Il punto sul quale i partiti che sono entrati in Parlamento dopo le elezioni di quest’inverno si sono arenati riguarda i rifugiati. Il leader dei GroenLinks (Sinistra Verde), Jesse Klaver, si è fermamente opposto all’idea avanzata dagli altri partiti stanno cercando di formare la coalizione di governo. Questi vorrebbero infatti sottoscrivere degli accordi con alcuni Paesi africani per il rimpatrio dei rifugiati. Gli Stati presi in considerazione dai politici olandesi sono Tunisia, Egitto, Sudan, Somalia ed Eritrea.
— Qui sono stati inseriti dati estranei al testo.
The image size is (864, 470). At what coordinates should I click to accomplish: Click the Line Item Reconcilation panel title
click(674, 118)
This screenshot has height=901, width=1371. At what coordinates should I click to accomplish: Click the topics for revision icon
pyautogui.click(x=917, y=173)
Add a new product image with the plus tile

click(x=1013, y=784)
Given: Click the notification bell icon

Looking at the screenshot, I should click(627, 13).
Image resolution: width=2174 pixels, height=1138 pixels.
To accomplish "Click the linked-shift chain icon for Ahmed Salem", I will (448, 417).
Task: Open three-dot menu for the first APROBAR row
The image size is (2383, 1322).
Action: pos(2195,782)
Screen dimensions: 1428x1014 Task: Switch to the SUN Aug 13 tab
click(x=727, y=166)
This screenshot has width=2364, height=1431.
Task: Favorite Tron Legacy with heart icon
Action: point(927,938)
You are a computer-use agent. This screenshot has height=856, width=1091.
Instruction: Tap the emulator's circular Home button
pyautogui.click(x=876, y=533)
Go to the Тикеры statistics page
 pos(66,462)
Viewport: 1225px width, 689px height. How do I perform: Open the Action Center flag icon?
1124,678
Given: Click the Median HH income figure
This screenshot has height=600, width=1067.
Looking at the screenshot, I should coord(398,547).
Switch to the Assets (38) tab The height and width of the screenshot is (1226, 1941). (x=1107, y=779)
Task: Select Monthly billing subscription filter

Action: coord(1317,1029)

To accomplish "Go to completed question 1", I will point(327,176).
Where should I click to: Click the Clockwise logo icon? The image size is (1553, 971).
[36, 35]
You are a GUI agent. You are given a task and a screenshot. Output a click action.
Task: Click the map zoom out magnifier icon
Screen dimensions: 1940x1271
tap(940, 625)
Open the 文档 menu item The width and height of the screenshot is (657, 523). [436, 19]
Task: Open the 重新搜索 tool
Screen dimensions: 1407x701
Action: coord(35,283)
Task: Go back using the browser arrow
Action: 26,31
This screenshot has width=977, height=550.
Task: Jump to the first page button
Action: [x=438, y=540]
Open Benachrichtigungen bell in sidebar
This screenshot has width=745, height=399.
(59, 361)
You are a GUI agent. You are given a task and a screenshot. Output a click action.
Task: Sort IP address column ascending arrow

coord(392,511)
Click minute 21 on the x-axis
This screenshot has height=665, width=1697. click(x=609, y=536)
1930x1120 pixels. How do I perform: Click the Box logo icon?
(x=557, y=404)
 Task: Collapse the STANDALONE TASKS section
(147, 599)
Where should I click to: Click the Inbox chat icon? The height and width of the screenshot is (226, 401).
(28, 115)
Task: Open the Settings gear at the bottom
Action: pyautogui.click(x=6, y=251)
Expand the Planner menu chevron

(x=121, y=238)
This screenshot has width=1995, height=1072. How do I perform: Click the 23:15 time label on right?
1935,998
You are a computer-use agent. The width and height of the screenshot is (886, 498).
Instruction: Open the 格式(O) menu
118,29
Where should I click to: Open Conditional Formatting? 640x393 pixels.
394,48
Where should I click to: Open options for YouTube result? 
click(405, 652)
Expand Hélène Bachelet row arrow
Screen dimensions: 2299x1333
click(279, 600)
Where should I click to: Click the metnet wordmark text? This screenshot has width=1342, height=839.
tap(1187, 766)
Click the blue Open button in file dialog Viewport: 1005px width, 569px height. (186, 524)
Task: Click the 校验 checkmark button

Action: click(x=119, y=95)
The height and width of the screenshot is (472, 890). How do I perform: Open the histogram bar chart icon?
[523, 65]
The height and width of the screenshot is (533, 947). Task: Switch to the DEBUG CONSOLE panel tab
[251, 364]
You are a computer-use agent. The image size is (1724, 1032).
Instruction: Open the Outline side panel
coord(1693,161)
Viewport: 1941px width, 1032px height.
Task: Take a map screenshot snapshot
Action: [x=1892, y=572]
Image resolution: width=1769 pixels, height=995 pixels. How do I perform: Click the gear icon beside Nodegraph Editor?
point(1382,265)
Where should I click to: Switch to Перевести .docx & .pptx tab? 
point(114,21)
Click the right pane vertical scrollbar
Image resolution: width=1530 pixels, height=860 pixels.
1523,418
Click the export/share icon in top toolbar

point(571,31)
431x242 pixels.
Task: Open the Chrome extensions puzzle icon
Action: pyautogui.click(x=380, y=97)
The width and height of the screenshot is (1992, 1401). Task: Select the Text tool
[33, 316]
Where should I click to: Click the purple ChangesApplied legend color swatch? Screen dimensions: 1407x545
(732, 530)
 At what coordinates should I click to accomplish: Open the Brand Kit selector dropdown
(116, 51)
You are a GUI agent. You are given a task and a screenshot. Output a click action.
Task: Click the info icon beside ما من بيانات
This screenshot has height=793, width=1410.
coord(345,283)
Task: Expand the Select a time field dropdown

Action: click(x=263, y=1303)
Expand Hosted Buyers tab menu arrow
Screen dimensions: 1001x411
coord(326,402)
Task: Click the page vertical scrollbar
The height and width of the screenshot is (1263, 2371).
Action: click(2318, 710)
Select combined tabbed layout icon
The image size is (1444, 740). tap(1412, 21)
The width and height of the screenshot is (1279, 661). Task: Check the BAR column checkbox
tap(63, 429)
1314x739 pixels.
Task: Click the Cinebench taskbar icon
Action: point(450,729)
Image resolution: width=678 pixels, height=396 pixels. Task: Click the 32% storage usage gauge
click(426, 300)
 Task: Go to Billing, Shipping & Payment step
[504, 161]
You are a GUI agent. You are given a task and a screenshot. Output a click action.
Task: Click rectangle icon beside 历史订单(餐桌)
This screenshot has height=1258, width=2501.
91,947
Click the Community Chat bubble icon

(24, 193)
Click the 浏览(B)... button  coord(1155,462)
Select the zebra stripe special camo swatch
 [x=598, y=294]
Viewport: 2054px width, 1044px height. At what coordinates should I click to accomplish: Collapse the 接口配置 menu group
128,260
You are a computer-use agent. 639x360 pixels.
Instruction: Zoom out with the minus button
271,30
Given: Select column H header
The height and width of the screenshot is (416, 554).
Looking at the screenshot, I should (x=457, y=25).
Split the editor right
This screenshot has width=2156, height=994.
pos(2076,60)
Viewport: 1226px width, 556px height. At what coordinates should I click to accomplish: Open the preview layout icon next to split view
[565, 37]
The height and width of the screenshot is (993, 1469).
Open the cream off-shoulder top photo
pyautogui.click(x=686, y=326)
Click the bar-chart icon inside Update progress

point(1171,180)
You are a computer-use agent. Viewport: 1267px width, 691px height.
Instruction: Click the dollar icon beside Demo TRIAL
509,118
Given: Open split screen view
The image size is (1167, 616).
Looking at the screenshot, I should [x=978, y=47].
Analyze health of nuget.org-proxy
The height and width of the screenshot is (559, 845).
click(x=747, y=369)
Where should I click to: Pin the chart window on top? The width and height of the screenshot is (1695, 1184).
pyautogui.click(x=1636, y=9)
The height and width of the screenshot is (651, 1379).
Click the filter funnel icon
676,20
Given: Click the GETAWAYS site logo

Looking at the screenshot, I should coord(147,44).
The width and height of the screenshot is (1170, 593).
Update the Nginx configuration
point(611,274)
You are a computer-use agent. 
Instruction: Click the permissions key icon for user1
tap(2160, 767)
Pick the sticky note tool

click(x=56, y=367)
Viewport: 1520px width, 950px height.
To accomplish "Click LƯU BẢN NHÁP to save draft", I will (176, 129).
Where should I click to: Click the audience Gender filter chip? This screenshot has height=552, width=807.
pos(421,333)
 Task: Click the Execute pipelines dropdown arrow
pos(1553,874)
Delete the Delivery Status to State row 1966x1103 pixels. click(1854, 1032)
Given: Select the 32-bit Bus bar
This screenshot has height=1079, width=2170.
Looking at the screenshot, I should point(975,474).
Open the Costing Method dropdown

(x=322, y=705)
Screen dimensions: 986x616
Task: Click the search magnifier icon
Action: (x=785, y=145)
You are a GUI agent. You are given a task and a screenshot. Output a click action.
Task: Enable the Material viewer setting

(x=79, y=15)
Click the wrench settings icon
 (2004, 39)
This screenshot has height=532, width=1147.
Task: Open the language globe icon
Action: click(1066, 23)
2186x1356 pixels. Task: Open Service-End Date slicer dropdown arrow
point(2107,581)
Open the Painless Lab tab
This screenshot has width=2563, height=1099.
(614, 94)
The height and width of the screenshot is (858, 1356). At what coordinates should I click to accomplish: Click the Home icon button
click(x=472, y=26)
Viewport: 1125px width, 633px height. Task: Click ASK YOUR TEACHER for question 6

Una posizione che Klaver e ai suoi non possono assolutamente accettare, come spiega lo stesso leader dei GroenLinks: “Non vogliamo far tornare indietro persone che non sarebbero al sicuro in quegli Stati”.
La possibilità di avere un governo nei Paesi Bassi in tempi brevi, pare essere quindi una possibilità assai remota: “Sono molto sorpreso – ha sottolineato il primo ministro Mark Rutte, del VVD – perché anche i governi più a sinistra d’Europa sarebbero disposti a supportare questa proposta”. Oltre all’esponente del Partito Popolare per la Libertà e la Democrazia, appoggiano la linea degli accordi con i Paesi africani anche i leader di D66 e CDA (Appello Cristiano Democratico).
Klaver si è detto dispiaciuto per l’interruzione dell’incontro, il terzo da marzo, che avrebbe dovuto dare un governo ai Paesi Bassi, ma ha anche ribadito che il suo partito darà il nulla osta al rimpatrio dei rifugiati solo quando i diritti di questi ultimi saranno garantiti: “Esigiamo che i Paesi con i quali stringeremo gli accordi – precisa Klaver – assicurino alle persone diritti di protezione e cura”.
Insomma, le forze politiche olandesi sembrano molto lontane dal trovare un accordo che dia loro la possibilità di formare un governo. E lo spettro delle elezioni anticipate si fa sempre più incombente.